-- ENTRIES SUPPLIED follows --

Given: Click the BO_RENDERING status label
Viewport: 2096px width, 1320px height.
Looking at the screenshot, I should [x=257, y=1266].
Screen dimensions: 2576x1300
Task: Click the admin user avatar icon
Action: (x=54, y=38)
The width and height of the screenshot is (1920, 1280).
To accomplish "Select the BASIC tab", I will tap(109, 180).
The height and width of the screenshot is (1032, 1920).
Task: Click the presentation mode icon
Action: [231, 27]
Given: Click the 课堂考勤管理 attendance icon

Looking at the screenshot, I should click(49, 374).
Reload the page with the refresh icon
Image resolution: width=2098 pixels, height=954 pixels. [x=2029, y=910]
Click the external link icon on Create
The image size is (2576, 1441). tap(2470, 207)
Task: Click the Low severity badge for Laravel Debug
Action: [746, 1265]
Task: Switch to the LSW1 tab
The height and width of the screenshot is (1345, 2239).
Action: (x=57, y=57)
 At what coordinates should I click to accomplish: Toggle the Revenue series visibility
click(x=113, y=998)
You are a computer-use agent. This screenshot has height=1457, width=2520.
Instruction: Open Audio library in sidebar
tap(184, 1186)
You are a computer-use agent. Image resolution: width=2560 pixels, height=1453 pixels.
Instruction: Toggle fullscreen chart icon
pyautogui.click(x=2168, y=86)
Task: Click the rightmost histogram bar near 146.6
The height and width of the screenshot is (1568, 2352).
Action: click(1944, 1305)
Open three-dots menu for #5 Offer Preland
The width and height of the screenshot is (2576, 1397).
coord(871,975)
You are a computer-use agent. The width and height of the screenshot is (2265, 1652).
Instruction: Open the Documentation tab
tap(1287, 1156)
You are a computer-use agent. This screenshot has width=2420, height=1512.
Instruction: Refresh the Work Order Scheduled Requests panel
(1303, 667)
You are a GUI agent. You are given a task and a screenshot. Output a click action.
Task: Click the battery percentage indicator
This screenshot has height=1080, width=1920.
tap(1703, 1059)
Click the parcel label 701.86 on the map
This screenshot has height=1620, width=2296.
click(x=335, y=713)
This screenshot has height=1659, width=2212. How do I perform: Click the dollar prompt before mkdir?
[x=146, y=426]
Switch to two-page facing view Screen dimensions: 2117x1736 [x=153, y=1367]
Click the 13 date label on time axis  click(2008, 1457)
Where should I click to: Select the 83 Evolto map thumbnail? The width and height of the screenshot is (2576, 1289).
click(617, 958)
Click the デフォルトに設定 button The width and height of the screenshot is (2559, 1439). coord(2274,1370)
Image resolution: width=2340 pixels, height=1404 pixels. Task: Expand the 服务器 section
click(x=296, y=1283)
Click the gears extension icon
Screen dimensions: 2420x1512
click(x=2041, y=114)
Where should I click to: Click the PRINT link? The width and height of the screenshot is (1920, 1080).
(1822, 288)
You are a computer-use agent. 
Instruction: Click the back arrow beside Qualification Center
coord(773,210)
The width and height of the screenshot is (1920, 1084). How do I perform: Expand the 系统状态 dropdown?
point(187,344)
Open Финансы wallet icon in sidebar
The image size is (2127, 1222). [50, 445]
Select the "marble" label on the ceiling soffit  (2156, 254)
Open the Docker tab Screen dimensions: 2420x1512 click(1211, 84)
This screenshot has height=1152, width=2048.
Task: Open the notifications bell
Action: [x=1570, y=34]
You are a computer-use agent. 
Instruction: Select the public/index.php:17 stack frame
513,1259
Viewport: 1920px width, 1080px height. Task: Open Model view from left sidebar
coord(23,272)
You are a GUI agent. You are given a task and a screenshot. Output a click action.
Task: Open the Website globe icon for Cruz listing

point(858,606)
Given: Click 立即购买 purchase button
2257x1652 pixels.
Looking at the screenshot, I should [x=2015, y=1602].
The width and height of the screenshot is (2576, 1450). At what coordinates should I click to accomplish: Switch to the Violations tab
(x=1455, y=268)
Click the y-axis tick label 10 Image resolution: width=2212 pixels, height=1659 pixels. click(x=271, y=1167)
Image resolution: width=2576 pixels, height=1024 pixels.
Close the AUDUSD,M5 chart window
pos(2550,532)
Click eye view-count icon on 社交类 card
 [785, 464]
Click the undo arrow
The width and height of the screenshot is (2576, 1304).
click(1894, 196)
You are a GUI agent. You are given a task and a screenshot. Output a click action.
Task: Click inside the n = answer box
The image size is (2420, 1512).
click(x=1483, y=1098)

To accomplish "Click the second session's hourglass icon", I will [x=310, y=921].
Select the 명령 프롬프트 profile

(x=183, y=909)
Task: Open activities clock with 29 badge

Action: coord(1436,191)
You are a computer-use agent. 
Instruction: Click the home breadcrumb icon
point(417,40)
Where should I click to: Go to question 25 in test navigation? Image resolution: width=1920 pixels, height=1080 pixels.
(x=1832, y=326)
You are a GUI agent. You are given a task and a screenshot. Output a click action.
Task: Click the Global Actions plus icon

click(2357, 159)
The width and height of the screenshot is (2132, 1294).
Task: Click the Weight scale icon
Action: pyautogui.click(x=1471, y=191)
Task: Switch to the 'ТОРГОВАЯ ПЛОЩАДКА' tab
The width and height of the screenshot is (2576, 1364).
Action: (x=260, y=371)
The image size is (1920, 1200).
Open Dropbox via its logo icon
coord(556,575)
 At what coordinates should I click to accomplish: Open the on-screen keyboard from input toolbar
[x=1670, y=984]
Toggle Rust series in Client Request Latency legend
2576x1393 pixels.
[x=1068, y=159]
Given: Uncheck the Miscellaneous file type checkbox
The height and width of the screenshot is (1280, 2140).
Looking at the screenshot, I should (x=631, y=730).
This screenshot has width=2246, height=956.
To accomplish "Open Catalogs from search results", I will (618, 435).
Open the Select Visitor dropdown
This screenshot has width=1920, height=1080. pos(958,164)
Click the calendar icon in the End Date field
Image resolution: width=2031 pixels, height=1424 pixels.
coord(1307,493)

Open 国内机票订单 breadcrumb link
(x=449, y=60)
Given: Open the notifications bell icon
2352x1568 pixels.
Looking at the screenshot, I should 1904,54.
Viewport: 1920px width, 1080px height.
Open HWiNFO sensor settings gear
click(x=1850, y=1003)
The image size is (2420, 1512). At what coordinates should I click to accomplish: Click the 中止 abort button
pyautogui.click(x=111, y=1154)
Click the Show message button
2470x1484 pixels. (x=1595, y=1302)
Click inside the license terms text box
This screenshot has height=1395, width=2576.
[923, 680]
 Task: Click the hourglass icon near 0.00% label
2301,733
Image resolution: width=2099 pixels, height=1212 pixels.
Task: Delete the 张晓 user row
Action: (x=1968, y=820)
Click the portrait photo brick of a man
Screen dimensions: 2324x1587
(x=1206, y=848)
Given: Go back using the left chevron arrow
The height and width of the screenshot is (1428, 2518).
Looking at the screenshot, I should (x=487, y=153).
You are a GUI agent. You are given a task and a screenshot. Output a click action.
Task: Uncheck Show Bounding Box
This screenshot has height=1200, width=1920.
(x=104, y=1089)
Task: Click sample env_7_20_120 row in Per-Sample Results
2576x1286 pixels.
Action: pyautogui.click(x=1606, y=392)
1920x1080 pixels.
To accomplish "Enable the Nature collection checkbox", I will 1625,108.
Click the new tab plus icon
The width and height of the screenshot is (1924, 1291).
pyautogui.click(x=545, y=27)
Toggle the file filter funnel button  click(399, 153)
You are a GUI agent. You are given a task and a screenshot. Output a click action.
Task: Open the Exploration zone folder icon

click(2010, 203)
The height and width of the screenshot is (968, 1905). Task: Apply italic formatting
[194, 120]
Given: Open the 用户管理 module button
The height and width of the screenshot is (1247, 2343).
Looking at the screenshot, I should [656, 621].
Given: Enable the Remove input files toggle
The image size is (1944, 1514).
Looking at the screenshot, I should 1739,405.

-- ENTRIES SUPPLIED concluded --

_AIM OF THE TASK:_ Given the records above, reproduce precisely and only the lines between the line holding "Viewport: 1920px width, 1080px height. Task: Open" and the line holding "Image resolution: width=2576", inclusive.

_SOLUTION:_
Viewport: 1920px width, 1080px height. Task: Open Model view from left sidebar
coord(23,272)
You are a GUI agent. You are given a task and a screenshot. Output a click action.
Task: Open the Website globe icon for Cruz listing

point(858,606)
Given: Click 立即购买 purchase button
2257x1652 pixels.
Looking at the screenshot, I should [x=2015, y=1602].
The width and height of the screenshot is (2576, 1450). At what coordinates should I click to accomplish: Switch to the Violations tab
(x=1455, y=268)
Click the y-axis tick label 10 Image resolution: width=2212 pixels, height=1659 pixels. click(x=271, y=1167)
Image resolution: width=2576 pixels, height=1024 pixels.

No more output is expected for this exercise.